⟨
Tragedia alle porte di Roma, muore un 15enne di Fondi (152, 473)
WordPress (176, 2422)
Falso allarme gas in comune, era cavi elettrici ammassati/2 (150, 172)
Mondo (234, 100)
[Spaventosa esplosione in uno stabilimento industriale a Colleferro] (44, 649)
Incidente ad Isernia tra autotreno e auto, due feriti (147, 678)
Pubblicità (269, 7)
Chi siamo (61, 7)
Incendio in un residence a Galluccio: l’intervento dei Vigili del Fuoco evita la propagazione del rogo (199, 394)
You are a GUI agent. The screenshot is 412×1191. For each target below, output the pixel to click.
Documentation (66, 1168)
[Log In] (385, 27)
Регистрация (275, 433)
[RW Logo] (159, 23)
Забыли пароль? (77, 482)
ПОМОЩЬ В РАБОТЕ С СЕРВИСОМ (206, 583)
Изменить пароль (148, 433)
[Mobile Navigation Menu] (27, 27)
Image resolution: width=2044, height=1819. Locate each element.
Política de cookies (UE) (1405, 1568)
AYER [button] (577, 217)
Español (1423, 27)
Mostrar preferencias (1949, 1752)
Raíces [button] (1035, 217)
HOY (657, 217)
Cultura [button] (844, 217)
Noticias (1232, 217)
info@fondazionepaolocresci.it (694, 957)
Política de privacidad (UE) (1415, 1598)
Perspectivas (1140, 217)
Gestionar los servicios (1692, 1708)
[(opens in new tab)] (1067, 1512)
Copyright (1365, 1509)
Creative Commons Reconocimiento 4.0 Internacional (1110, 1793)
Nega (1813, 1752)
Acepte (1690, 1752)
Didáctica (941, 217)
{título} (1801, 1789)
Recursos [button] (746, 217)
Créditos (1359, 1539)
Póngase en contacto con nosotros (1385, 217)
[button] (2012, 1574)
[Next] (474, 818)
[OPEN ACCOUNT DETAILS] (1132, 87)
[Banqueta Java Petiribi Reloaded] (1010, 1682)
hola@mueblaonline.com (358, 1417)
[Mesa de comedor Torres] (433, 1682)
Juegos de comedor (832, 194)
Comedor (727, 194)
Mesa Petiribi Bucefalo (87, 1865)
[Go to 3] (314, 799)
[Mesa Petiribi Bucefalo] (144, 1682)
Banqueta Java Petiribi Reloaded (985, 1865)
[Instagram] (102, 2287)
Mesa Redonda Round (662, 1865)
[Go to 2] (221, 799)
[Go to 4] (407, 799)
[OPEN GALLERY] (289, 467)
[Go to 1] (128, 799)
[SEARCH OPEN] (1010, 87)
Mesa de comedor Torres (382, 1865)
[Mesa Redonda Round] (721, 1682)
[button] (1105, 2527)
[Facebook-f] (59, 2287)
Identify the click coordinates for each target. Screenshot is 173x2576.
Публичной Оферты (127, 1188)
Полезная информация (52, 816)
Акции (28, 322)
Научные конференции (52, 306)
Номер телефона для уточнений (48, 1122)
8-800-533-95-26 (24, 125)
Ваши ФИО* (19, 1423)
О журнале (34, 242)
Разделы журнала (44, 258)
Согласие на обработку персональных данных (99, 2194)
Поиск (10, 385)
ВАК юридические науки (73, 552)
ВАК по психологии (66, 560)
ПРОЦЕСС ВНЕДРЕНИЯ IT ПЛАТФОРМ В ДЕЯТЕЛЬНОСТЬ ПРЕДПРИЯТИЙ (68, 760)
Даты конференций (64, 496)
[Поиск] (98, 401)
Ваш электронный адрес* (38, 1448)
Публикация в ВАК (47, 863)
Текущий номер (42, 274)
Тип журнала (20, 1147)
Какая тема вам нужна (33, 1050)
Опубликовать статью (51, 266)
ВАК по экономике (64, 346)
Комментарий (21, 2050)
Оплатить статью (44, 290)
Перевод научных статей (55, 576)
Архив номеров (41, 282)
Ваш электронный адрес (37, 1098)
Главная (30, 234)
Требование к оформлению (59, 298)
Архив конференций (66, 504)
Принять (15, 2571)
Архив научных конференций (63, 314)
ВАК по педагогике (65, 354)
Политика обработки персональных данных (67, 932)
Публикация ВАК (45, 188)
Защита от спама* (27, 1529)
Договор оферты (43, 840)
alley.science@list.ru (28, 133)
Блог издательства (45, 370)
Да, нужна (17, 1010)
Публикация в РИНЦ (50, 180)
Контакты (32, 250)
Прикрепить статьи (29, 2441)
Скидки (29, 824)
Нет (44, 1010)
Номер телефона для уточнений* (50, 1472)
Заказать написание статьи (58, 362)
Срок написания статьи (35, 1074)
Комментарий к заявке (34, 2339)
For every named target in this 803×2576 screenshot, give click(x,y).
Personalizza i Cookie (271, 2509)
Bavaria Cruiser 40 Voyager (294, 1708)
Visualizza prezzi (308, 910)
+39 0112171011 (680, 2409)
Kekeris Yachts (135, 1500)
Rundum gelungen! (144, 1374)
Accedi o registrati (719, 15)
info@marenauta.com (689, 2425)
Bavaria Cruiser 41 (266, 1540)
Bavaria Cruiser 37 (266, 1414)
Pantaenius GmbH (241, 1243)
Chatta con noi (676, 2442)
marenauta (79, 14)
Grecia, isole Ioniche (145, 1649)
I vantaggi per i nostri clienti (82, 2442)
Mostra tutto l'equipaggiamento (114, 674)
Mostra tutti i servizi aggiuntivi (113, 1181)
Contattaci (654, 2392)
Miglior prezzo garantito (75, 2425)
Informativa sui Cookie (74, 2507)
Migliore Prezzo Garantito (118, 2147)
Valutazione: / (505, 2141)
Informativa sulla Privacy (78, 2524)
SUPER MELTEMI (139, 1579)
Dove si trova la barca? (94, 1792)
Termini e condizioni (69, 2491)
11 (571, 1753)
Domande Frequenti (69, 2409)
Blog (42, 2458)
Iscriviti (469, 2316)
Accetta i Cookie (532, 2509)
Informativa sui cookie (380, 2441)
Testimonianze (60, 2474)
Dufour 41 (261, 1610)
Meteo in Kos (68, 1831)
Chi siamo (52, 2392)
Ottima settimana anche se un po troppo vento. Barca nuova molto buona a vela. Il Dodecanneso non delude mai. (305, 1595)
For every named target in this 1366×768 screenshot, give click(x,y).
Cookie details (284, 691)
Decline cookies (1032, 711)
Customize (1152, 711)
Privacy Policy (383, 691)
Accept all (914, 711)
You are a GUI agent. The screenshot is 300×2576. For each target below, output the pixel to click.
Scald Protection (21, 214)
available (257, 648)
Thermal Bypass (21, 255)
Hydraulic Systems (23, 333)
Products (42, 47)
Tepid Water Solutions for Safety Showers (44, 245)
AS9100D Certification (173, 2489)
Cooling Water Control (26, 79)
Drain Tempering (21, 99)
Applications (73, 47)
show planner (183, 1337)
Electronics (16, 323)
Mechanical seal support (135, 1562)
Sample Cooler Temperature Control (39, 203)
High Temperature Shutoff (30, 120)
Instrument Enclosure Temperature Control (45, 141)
⟩
- Assignment
Retype exactly, and only, the lines above from the one where "info@fondazionepaolocresci.it (694, 957)" occurs up to and including the one where "Nega (1813, 1752)" occurs.

- Output of the exercise
info@fondazionepaolocresci.it (694, 957)
Política de privacidad (UE) (1415, 1598)
Perspectivas (1140, 217)
Gestionar los servicios (1692, 1708)
[(opens in new tab)] (1067, 1512)
Copyright (1365, 1509)
Creative Commons Reconocimiento 4.0 Internacional (1110, 1793)
Nega (1813, 1752)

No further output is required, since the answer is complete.